Complete step by step answer:
Diffusing thermal energy within one material or between materials in contact is called thermal conductivity.
As the temperature increases in an object then the kinetic energy also increases. This results in the collisions between molecules distributions.
The main mode of heat transfer in between the solids is conduction. In thermal conduction, the heat directly is proportional to the area of cross section.
It is proportional to the change in temperature. Greater the molecular agitation greater is the heat conduction.
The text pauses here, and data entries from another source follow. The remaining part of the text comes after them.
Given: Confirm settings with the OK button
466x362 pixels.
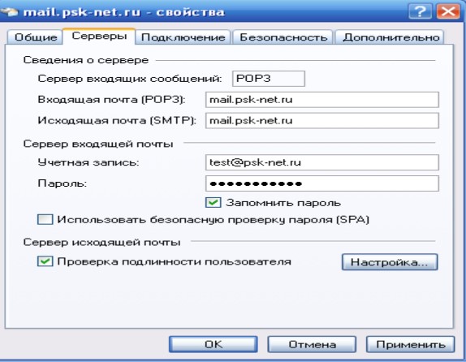Looking at the screenshot, I should coord(213,344).
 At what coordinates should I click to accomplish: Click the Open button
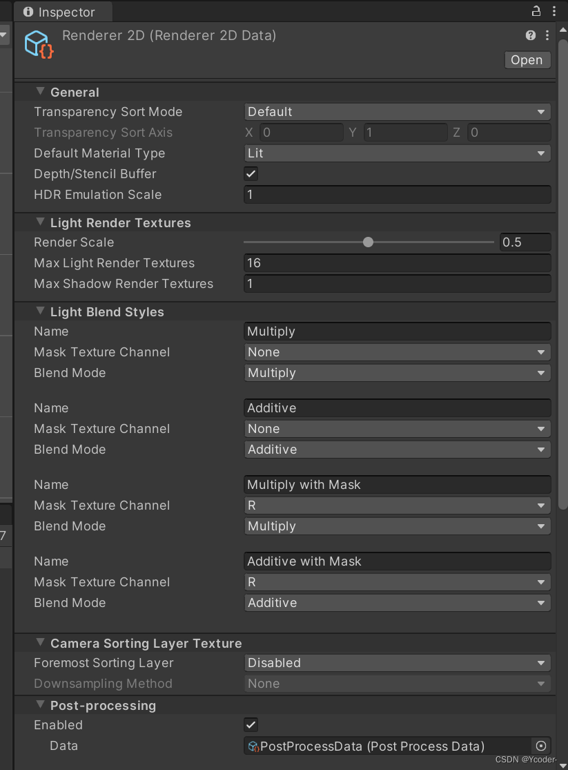point(527,60)
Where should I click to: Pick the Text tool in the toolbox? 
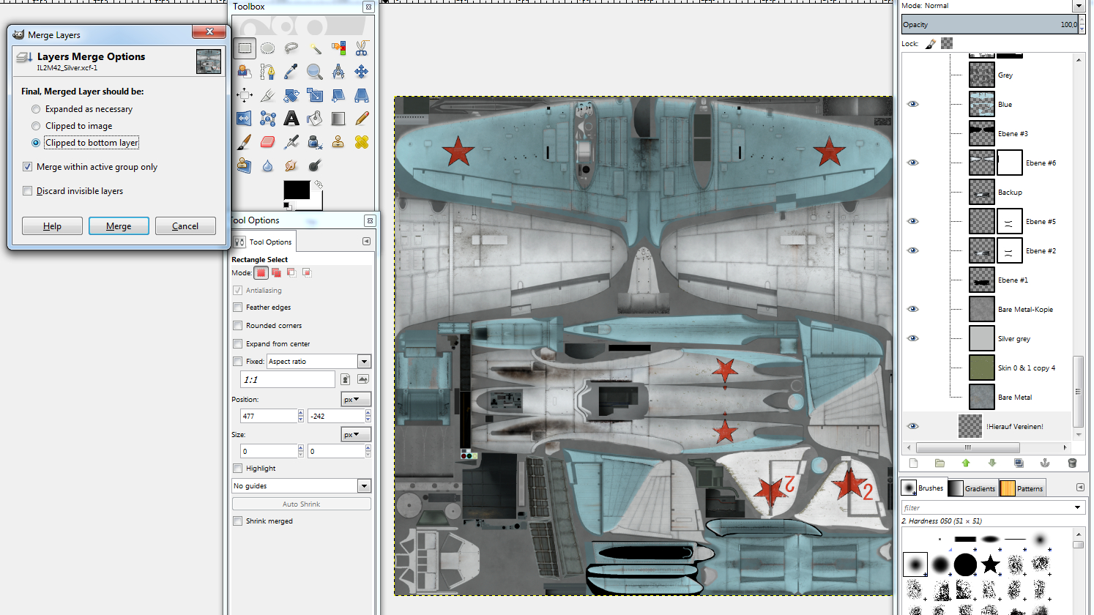(x=291, y=119)
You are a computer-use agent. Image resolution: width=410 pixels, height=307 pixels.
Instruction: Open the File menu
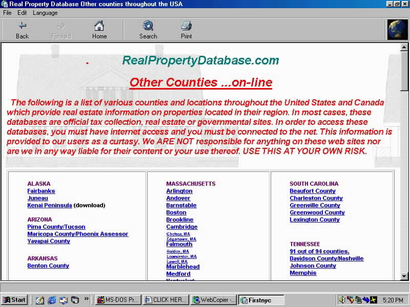(x=7, y=13)
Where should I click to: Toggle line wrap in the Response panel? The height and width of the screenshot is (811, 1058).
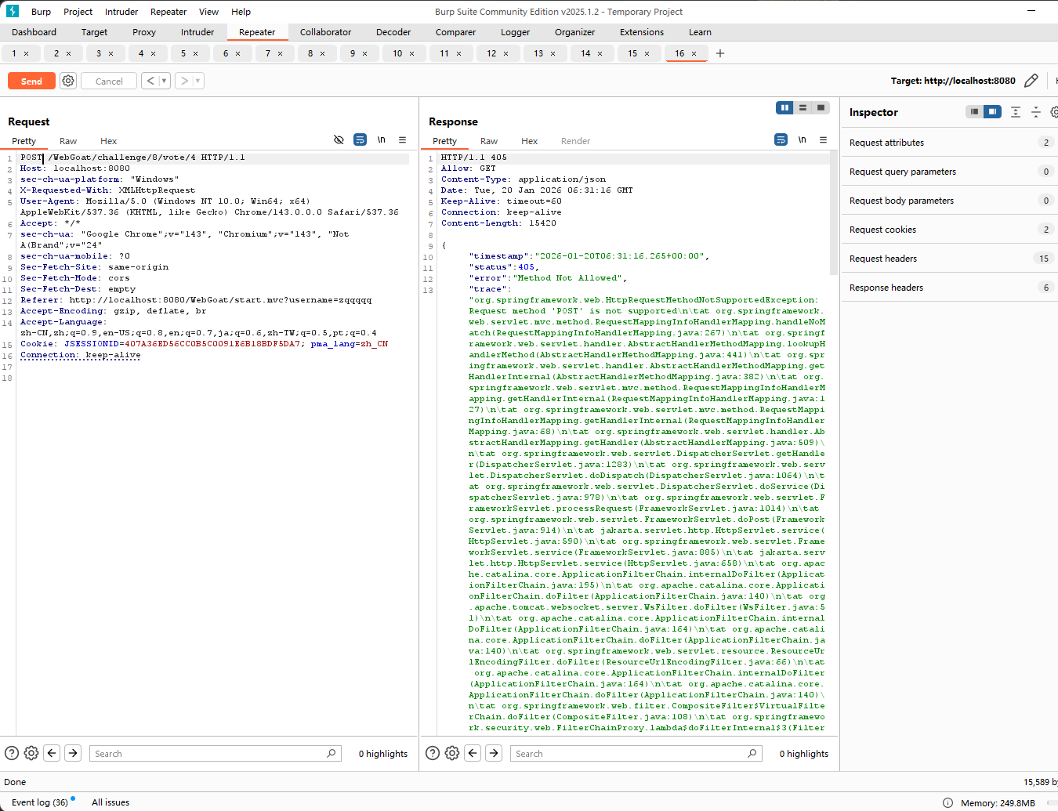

A substance is said to be a good conductor of heat if the value of coefficient of thermal conductivity is large.
Silver is the best conductor of heat among all the materials.
Gases are less efficient conductors than the liquid. Conductor increases when the resistance of the body decreases.
Conductors are the main mode of heat transfer in case of solids.
In a spherical shell, the internal energy per unit volume is given by $\dfrac{U}{V}\alpha {T^4}$
$ \Rightarrow U = CV{T^4}$
Here C is a constant

Next the value of P,
$ \Rightarrow P = \dfrac{1}{3}\left( {\dfrac{U}{V}} \right) = \dfrac{1}{3}\left( {\dfrac{{CV{T^4}}}{V}} \right)$
From adiabatic expansion, $dQ = 0$ and $dU = - dW$
$ \Rightarrow d{\left( {CVT} \right)^4} = - PdV$
We get,
$ \Rightarrow 4VdT = - \dfrac{4}{3}TdV$
$ \Rightarrow \dfrac{{dT}}{T} = \dfrac{{dV}}{{3V}}$
On integrating,
$ \Rightarrow T{V^{\dfrac{1}{3}}} = {C^1}$
$ \Rightarrow T{\left( {\dfrac{4}{3}\pi {R^3}} \right)^{\dfrac{1}{3}}} = {C^1}$
$TR = $ Constant
$ \Rightarrow T\alpha \dfrac{1}{R}$

Hence, the correct answer is option (C).

Note: For heat exchangers, the thermal conductors are very essential and they allow heat to be exchanged between liquids without mixing them.
The heat produced is transferred by thermal conduction. A substance is said to be a good conductor of heat if the value of coefficient of thermal conductivity is large.